With more than 70 million refugees and displaced people globally, the world is witnessing the highest level of displacement in almost 70 years. When entire families are forced to flee from war, persecution and conflict, provision of a safe shelter is the first critical step to assist them to rebuild their lives.

Art and Culture
UNHCR research shows that millions of people are suffering in desperate living conditions that leave them exposed to both physical and emotional risks. “Nobody Left Outside” calls on individuals, corporations or foundations to help raise the funds needed to shelter at least two million of the most vulnerable refugees around the world.
“We are grateful for the support of Phra Medhivajirodom and leading Thai artists to the Nobody Left Outside campaign for the second time,” said Pia Carmela Paguio, UNHCR’s Deputy Representative in Thailand. “This is a great example of the type of collective response which is needed more than ever given the current scale and complexity of the global refugee crisis.”

Art and Culture
Donations received during the “Art for Refugees Exhibition 1” and from UNHCR partners around the world have helped UNHCR to distribute more than 70,000 tents and around 2 million pieces of plastic sheeting to support refugee families.
Thirty leading Thai artists are supporting this year’s efforts, among them Decha Warashoon, Preecha Thaothong, Sompop Budtarad, Prateep Kochabua and Thongchai Srisukprasert.

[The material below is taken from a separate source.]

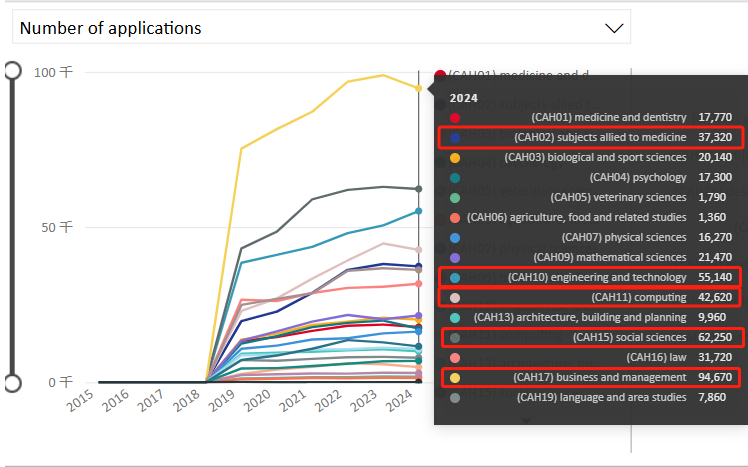Click the law 2024 data point
Image resolution: width=748 pixels, height=467 pixels.
point(418,284)
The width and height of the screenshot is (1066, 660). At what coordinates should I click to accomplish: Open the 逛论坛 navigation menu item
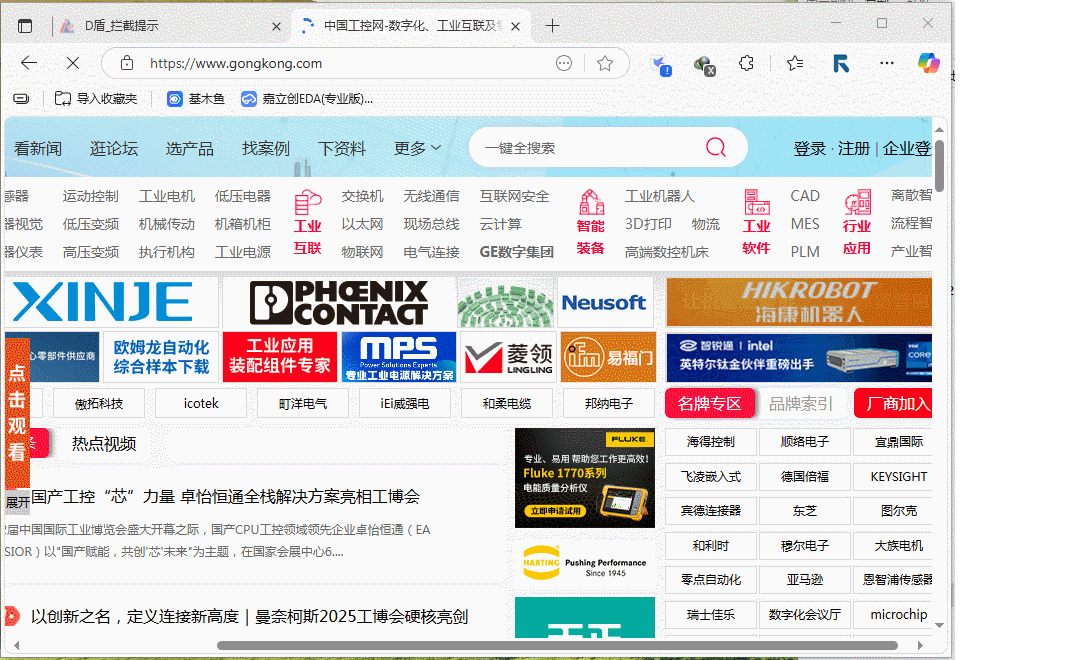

All are showcasing their work at the exhibition along with two special guests, actors Tanawat “Pope” Wattanaputi and Jirayu “Got” Tantrakul, who have created artwork to be auctioned at the exhibition’s opening ceremony to raise funds for the campaign.

Art and Culture
“In light of the global crisis, compassion becomes more important. For me, people who are forced to flee from home deserve to live with dignity and need our empathy and support without discrimination,” said Phra Medhivajirodom, who is UNHCR’s Patron for Peace and Compassion. “Every person needs a safe place to live and your support in providing one of the basic needs to the less fortunate is considered meaningful.”